I like the playful nature you put into this one. The last line was a charming little pun.  Clever and fun.


----------



## JonM (Aug 21, 2010)

Haha I love it! The title makes this playfull reading poem abit more sinister.


----------



## Foxryder (Aug 21, 2010)

Mheee! This is a meaning that could be sort out in two fronts. Either way, the title carries the theme along.
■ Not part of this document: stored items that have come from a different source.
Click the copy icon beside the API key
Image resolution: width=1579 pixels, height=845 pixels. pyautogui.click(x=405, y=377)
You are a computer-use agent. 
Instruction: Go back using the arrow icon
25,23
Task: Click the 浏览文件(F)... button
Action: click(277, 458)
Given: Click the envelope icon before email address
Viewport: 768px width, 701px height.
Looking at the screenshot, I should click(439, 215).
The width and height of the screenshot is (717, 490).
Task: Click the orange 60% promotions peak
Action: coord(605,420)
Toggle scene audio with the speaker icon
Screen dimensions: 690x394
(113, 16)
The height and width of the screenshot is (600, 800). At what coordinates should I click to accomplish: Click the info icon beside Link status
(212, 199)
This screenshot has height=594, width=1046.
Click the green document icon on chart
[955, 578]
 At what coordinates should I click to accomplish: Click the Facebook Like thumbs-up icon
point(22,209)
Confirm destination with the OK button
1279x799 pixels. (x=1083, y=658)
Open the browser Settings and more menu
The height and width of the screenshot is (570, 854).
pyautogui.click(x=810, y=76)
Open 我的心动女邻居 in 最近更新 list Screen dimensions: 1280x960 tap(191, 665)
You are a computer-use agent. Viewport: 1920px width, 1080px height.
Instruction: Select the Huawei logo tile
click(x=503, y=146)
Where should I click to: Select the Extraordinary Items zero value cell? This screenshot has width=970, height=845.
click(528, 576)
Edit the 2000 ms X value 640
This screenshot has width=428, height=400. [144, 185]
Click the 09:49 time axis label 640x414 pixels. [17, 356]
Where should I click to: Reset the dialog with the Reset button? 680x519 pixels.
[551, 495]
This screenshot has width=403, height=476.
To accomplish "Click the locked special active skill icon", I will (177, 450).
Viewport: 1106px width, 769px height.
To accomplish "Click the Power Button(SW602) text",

Enjoyed the read.


----------



## Chesters Daughter (Aug 21, 2010)

I absolutely adore this clever little gem, Mike, I can't seem to chase the smile from my face, thank you for sharing.

Best,
Lisa


----------



## Connway (Aug 21, 2010)

Catchy I must admit. I've read this little piece a few times and just like ChestersDaughter I'm smiling at the pun. Cheers.


----------



## Mike (Aug 22, 2010)

Thanks for the feedback y'all. The challenge was to write a 14-word sonnet. I don't like end-rhymes...but I wanted to get the rhythm to uh...bounce...a little, if you know what I mean.


----------



## Gumby (Aug 22, 2010)

Mike said:


> Thanks for the feedback y'all. The challenge was to write a 14-word sonnet. I don't like end-rhymes...but I wanted to get the rhythm to uh...bounce...a little, if you know what I mean.



Wicked boy!


----------



## SilverMoon (Aug 22, 2010)

All I have to say is clever, clever...Dorothy Parker clever.


Enjoy the link:
Poet: Dorothy Parker - All poems of Dorothy Parker


----------



## Mike (Aug 23, 2010)

Awesome link! I spent a good half hour clicking and backclicking. "Requiescat" is one of my favorites. I can surely relate to it. Metaphorically...of course...


----------



## SilverMoon (Aug 23, 2010)

Really glad you enjoyed, Mike. Google her quotes and you'll die laughing! Laurie


----------